Friday, February 19, 2010

preschool

I read an article in Parents magazine about a mom sending her son to preschool for the first time. She detailed the first few tear-filled weeks and then the day that he finally walked into his school by himself and tear-free. She admitted that the day he didn't need her to walk him into the school was the day she cried the most. Of course, I was bawling throughout the article. Flora is almost 2 1/2-years-old!! Where did the time go? I know, I know . . . she's only 2-years-old and I'm blubbering like she's leaving for college. I'll pull myself together.
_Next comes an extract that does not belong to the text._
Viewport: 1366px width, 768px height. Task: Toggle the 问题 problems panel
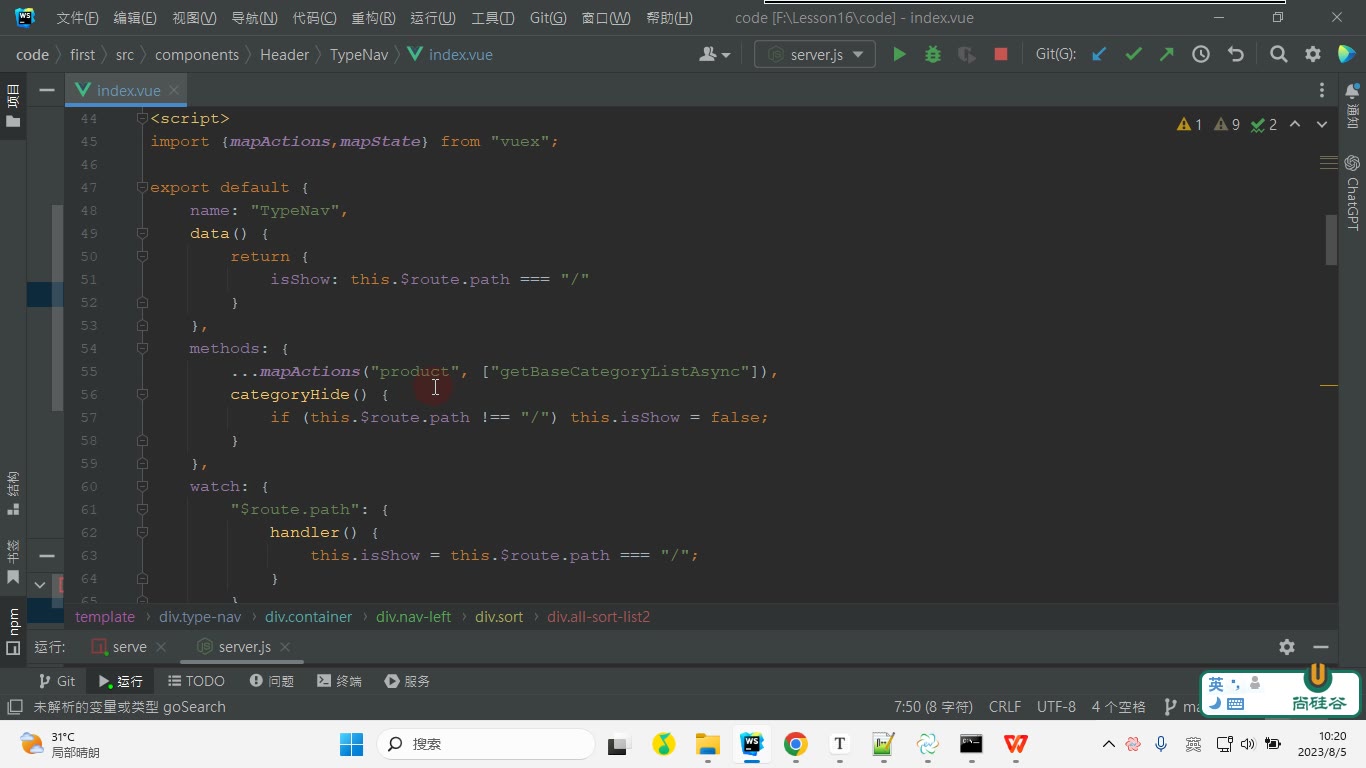tap(271, 681)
Preschool. School that you attend BEFORE you start school. I have an issue with the idea of preschool. Maybe it's just the name to which I object, but I have a hard time seeing the benefit of sending kids to EXTRA school. They are already bound to at least 13 years of hard school time. Why prolong that sentence with extra school that's not even going to look good on a resume?
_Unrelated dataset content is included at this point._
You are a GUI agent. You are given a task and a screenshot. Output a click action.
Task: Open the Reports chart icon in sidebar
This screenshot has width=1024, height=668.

On the flip side, I know that preschool is great for social development and prepares kids for the structure of kindergarten. However, those first few weeks are going to be difficult whether they are the first few weeks of preschool or the first few weeks of kindergarten. I cried my way through the first month of kindergarten and the first day of school every year until 5th grade. I don't think preschool would have resolved my issues. I think I turned out okay though. I even made my first friend when she coaxed me out from behind the trashcan.

So, that's what's on my mind today: preschool. I doubt we'll do the preschool thing, but I will try to find a good "Mommy's Day Out" program to send the kids to a couple days a week when they are older. The social interaction and time away from me will be good for them and I won't feel guilty for tacking on extra schooling to their fleeting childhood years (because the word "school" is not included in "Mommy's Day Out").

I'm not saying that parents who send their kids to preschool should feel guilty . . . but I'm not NOT saying it either! Haha! You know the rules: my blog = my way is best. *smile* Actually, if I were to dig deeper I would probably discover the real issue is I'm just not ready for them to leave me . . . but I don't think I'll dig that deep.